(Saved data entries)
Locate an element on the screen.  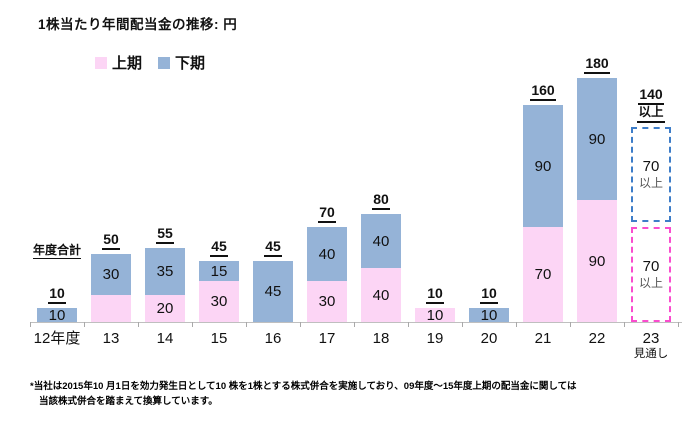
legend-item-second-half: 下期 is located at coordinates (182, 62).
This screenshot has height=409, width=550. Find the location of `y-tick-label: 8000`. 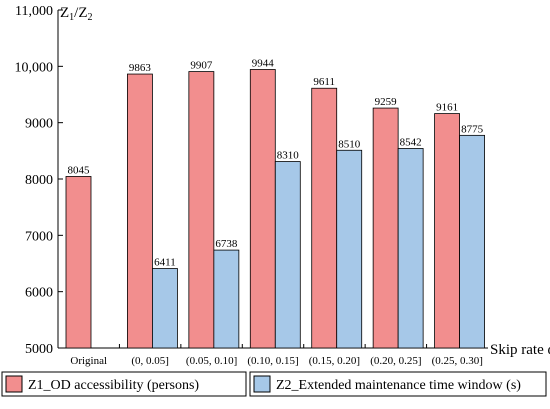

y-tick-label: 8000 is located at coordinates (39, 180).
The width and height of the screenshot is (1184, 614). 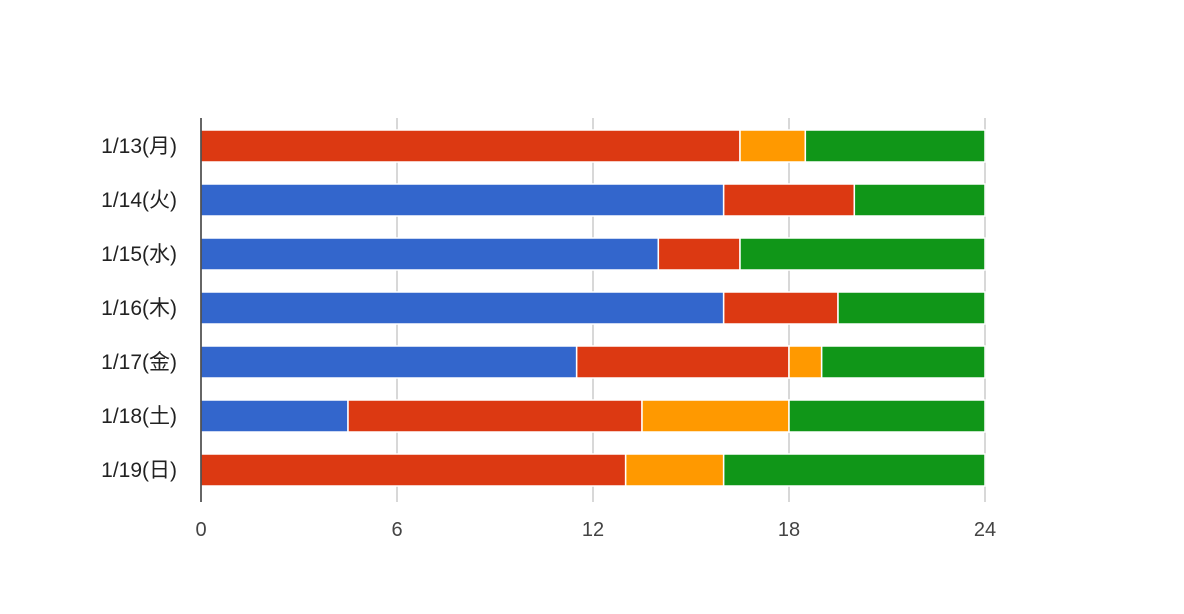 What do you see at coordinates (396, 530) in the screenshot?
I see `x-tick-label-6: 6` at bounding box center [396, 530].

Problem. List the lines from the start of the entries through the line containing "y-tick-label: 8000 is" as a numbered list, dropping any blank lines. Leave the pictures out of your answer.

Task result.
1. Locate an element on the screen.  
2. legend-item-second-half: 下期 is located at coordinates (182, 62).
3. This screenshot has height=409, width=550. Find the location of `y-tick-label: 8000`. 
4. y-tick-label: 8000 is located at coordinates (39, 180).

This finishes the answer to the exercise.